I have a 65 VW Beetle with those same fuses. They tend to corrode on the end and cause resistive connections. The cure is to spin the fuses in the holder to clean it up. The solenoid sticking is a very common problem. That causes the starter to not even try to start. A relay is often added to power the solenoid and use the power from the ignition switch to activate a relay that switches the battery power to the solenoid. Had to add one of those to my 75 Westfalia. Be sure that mystery switch is tried in both directions. It isn't uncommon for the ignition switch itself to go bad. make sure that you have 12volts going to the choke on the carb. That also feeds the ignition coil. Like was said, There is a Forum on the Samba.com. Register there and ask questions and seek answers.
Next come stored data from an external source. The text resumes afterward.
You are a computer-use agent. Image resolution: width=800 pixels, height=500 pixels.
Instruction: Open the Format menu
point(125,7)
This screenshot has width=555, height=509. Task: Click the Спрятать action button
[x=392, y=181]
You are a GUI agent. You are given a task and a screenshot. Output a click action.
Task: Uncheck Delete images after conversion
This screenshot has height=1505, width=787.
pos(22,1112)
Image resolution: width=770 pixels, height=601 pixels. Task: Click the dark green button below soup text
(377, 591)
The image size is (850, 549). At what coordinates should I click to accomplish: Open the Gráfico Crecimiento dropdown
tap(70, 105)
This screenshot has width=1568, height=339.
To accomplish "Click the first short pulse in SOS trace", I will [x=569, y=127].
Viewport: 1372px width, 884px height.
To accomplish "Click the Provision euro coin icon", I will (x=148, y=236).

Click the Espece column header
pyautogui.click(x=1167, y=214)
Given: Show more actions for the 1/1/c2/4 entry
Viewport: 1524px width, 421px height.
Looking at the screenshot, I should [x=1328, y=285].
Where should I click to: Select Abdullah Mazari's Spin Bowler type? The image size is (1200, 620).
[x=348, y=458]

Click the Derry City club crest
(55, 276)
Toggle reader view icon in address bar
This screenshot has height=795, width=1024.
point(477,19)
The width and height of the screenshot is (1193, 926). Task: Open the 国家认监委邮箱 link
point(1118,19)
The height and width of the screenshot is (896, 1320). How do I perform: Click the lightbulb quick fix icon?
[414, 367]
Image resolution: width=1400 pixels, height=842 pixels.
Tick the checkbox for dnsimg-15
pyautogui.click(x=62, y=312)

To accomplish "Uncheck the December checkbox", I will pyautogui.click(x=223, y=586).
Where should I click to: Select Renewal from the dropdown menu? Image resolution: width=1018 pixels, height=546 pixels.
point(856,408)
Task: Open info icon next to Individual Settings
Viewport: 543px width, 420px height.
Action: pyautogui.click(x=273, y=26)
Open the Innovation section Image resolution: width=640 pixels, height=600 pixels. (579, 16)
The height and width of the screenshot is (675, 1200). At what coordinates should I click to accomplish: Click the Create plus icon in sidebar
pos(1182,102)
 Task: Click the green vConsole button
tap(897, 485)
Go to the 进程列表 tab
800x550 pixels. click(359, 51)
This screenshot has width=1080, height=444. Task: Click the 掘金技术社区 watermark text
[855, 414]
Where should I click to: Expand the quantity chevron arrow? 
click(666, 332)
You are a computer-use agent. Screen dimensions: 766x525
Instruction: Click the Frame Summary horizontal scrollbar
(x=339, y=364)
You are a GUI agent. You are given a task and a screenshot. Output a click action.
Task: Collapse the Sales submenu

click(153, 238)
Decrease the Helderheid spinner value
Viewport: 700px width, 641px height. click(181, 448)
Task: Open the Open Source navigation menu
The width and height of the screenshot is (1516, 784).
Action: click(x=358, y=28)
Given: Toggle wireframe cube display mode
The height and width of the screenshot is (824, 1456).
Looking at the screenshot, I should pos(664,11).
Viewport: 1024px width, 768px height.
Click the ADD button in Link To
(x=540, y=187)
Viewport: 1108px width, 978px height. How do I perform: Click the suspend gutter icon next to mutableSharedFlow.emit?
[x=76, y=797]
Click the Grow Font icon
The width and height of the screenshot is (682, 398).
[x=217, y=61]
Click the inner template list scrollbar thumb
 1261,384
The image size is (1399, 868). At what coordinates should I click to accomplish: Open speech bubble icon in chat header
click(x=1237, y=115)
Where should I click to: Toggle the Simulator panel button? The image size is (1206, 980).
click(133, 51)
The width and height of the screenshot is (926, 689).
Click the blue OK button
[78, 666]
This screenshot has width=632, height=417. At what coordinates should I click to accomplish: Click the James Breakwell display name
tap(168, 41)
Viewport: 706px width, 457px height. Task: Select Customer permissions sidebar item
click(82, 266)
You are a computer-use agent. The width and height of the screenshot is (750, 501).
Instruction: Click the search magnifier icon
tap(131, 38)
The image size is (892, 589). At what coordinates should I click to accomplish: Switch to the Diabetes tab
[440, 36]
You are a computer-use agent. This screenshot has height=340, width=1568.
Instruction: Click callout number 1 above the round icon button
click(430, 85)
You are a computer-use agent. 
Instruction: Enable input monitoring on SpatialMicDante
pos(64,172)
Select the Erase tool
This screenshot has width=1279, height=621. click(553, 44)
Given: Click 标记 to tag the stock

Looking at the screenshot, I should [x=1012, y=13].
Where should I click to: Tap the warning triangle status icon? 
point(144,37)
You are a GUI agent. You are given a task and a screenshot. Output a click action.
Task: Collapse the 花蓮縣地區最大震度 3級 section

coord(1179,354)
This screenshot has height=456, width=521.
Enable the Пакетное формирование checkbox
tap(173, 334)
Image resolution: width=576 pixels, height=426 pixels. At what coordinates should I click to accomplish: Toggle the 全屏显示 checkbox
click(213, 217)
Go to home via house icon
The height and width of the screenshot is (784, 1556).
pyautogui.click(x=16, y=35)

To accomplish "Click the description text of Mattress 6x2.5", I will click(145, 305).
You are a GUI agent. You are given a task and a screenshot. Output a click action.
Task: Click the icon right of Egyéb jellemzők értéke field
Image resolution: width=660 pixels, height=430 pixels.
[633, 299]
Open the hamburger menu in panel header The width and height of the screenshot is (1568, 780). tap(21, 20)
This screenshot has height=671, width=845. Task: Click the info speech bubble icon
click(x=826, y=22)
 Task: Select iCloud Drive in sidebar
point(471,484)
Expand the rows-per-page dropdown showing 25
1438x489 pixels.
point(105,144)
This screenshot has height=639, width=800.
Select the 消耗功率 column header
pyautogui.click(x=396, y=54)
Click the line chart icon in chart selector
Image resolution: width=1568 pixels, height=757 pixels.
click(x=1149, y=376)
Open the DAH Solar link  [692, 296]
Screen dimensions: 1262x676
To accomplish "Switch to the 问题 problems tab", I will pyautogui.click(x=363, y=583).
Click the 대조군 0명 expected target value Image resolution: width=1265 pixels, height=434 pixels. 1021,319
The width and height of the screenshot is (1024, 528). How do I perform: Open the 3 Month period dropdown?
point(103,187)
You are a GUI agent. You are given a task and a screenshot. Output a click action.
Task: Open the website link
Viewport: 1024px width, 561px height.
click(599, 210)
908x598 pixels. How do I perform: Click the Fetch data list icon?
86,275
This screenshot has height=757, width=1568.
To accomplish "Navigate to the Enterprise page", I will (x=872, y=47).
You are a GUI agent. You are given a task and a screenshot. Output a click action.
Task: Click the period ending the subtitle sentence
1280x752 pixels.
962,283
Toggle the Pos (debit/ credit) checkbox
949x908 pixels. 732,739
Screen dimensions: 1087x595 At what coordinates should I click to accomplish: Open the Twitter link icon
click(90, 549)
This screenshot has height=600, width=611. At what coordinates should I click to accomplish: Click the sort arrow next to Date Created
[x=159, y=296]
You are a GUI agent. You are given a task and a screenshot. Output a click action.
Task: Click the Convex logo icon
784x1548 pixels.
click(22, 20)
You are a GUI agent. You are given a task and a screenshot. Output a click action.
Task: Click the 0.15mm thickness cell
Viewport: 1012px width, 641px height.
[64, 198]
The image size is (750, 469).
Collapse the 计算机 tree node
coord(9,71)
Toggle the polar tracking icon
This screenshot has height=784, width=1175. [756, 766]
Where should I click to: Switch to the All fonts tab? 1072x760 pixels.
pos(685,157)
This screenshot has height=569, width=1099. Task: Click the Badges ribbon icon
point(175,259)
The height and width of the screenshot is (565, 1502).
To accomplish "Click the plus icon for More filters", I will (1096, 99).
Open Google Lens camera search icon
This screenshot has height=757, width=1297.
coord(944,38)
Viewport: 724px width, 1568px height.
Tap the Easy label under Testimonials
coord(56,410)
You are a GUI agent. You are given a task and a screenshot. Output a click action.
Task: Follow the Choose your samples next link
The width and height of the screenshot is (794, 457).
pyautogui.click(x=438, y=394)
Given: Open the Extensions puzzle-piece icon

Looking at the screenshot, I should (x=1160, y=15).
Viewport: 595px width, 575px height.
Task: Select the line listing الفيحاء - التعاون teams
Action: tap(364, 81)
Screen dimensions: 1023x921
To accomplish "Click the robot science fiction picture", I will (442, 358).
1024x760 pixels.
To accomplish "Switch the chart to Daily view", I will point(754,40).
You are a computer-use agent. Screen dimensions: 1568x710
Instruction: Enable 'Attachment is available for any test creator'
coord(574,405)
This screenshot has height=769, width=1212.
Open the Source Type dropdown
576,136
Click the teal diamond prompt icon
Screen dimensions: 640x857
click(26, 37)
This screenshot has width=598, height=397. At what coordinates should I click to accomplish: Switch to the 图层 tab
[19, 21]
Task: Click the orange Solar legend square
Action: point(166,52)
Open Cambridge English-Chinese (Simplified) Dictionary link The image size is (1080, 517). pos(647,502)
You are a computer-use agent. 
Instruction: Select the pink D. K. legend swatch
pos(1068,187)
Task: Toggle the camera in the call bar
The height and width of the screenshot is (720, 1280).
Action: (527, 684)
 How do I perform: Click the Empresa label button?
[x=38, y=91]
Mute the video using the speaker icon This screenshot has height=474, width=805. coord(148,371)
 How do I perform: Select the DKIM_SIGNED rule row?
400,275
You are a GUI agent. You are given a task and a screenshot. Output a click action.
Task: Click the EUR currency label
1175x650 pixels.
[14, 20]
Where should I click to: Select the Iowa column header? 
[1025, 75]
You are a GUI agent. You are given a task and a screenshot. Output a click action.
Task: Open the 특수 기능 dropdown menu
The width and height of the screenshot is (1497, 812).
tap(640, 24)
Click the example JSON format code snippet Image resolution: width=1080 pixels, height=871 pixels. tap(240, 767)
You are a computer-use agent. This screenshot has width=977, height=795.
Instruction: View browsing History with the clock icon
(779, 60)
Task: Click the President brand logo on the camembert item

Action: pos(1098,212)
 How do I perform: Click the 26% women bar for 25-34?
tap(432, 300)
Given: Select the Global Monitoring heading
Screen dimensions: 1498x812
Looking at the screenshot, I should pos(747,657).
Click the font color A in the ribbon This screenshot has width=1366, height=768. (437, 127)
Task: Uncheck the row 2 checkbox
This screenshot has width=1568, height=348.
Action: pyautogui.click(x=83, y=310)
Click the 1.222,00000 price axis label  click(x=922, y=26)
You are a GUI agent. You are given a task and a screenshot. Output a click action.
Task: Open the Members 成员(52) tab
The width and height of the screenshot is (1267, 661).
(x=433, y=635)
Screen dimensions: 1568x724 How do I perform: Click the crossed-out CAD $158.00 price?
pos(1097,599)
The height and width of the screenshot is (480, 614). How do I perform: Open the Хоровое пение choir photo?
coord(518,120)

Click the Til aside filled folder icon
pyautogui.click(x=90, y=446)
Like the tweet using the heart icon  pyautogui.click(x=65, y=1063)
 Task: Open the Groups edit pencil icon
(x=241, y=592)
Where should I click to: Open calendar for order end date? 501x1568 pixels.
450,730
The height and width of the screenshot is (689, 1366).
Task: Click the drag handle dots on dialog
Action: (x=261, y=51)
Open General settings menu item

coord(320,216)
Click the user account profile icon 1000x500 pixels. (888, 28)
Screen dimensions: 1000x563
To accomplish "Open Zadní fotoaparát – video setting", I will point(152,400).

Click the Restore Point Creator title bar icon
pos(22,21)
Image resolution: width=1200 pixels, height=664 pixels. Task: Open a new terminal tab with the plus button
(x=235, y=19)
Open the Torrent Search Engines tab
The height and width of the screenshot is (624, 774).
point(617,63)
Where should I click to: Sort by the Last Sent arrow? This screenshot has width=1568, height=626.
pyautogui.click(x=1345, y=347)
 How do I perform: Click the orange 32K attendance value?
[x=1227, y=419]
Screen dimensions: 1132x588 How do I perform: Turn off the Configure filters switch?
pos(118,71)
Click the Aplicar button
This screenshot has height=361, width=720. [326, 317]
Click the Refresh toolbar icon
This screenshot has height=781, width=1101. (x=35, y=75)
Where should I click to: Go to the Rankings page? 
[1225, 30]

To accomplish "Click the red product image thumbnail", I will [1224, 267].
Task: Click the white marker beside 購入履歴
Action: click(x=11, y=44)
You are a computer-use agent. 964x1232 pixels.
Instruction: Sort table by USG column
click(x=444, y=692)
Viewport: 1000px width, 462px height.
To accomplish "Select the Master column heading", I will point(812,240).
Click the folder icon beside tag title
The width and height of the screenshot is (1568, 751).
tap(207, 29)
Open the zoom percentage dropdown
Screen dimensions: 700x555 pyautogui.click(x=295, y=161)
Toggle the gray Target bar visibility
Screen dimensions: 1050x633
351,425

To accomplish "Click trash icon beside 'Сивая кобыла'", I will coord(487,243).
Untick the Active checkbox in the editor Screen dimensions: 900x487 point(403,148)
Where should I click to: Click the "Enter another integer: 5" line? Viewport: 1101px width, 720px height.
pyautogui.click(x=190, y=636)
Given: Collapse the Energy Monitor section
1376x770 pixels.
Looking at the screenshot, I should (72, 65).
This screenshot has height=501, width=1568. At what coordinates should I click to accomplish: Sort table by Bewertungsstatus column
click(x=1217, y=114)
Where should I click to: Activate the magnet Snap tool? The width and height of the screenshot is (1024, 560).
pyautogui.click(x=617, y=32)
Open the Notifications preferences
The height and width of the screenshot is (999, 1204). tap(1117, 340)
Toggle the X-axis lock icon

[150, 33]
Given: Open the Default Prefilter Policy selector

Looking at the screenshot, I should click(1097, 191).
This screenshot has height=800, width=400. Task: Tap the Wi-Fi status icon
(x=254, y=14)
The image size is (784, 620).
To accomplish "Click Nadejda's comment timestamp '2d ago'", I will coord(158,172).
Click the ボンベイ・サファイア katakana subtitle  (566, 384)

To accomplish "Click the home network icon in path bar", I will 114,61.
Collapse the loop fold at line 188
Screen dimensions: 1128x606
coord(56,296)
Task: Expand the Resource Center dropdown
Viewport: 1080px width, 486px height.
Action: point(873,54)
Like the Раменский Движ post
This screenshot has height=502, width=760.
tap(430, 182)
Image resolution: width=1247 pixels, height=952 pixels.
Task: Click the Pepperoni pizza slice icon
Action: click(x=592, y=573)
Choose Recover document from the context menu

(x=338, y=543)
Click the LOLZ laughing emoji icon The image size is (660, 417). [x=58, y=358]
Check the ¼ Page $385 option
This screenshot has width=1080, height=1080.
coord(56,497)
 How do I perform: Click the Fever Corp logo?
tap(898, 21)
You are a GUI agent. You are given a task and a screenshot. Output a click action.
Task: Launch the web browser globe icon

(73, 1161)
Enjoy your fun little car. I am pulling my motor this week to replace the pressure plate and throwout bearing.
Glad to find lots of people on here who own or have owned them. I have the battery on charge currently to be able to test everything. I have read about the ignition being common on those too and the electrical assembly of the ignition controls some of the lights too so that maybe the problem.
 
Lesson learned from my recent BMW resto; get good replacement fuses from one of the Euro specialty suppliers. Some of the ones carried at the local mass market parts places aren't what they should be.

When I first got the car I cleaned, repositioned and used, sparingly, dielectric paste on the fuse contacts then replaced some of the fuses. I had bought fuses from one of the local auto parts stores and noticed they were plastic bodied instead of ceramic. They worked fine, but I noticed the conductors were very soft, one folded over as I was inserting it and I am pretty careful... Lost confidence in them, but they are probably fine for spares. I wound up replacing them w a set from Pelican Parts I believe.
 
Yes I have my lights are the red and white with no orange they aren’t the elephant foot lights like what some people call them here is the only picture I have of the back lights.
Forgot to also mention, another good clue the body is a 71’ is the rear engine cover. Only 70’ and 71’ have 2 sets of vents. 72’ and newer have 4 sets of vents.
 
Interesting I plan on calling my teacher today to see if he knows about it maybe having a different body or something. I did ask him in a text what the switch the dash is for and he told me it’s the dimmer switch it has been moved there by the original owner of the car.
 
Very easy. Look at this first and you will get the idea. Yours possibly has another small terminal on the opposite side from this one but no matter jump to the one with the small wire going to it (probably black).

View attachment 31698

If it turns over you need to check for power at the small wire when someone turns the key, make sure battery terminals are clean and battery charged first before doing anything.
If it doesn't turn over you may be dealing with a locked up starter or bad solenoid. Try it and post back.
So I done this yesterday after charging the battery and adding gas and it did crank still didn’t start though. The lights still don’t work but I can fix those after I get it running hopefully.
 
The interlock requires the driver's seat belt (and front passenger, if that seat is occupied) to be fastened for the car to start.

This was a rule in effect only for a very brief time in 1974. It applied to all new cars sold in the US at that time.
 
The interlock requires the driver's seat belt (and front passenger, if that seat is occupied) to be fastened for the car to start.

This was a rule in effect only for a very brief time in 1974. It applied to all new cars sold in the US at that time.
Oh ok thanks I wasn’t aware of that so that’s good to know in case I ever get one that’s a 74.